C'est la ville du chanteur Eminem, celle des grands constructeurs automobiles, une cité ouvrière plantée sur les rives des Grands lacs. Mais c'est aussi la ville de Thomas Hearns et de Joe Louis. Detroit est une ville de boxe. Et c'est là que le Longueuillois Adonis Stevenson a choisi de s'entraîner en vue de son combat de samedi soir au Centre Bell.

Mis à jour le 15 févr. 2012
Gabriel Béland LA PRESSE

Le puissant cogneur a rencontré les médias mardi quelques jours avant de monter dans le ring pour affronter Jesus Gonzales (27-1, 14 K.-O.).

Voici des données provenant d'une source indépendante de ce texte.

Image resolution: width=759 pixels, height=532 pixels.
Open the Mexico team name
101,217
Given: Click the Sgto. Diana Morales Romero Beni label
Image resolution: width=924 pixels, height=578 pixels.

Le Stevenson (16-1, 13 K.-O.) qui s'est présenté devant les enregistreuses et les caméras dans un gym de la Rive-Sud était le même qu'avant. Pourtant, bien des choses ont changé depuis son aventure américaine.

Son entourage s'est métamorphosé. Son ancien entraîneur, Howard Grant, qui avait l'habitude de ne jamais être bien loin du gaucher de 168 livres, n'était pas à ses côtés, mardi. Il n'a jamais digéré que Stevenson se rende à Detroit une première fois durant les Fêtes. Sans son consentement. Pour s'entraîner sous les ordres d'un autre entraîneur, le vétéran Emanuel Steward.

C'est un assistant de Steward, venu directement de «Motor City», qui accompagnait Stevenson, qui lui a bandé les mains avant son entraînement public. Le boxeur portait un t-shirt à l'effigie du légendaire Kronk Gym, avec son nom écrit au dos, à la hauteur des épaules.

«Ce n'est pas un t-shirt que tu peux acheter. C'est un t-shirt que tu mérites et je l'ai mérité, a lancé Stevenson, rentré de Detroit samedi. Là-bas, quand les gens apprenaient que j'étais Canadien, ils riaient de moi. Ils montaient dans le ring en pensant qu'ils allaient me terroriser. Mais ils ont bien vu qu'ils ne réussiraient pas à me renvoyer au Canada. J'ai tenu le coup.»

Il a maintenant un t-shirt pour le prouver... Il s'est entraîné au Kronk pendant deux semaines et Steward y était une dizaine de jours. Ils ont travaillé la technique, résume Stevenson, ainsi que l'équilibre, l'une des principales faiblesses du cogneur.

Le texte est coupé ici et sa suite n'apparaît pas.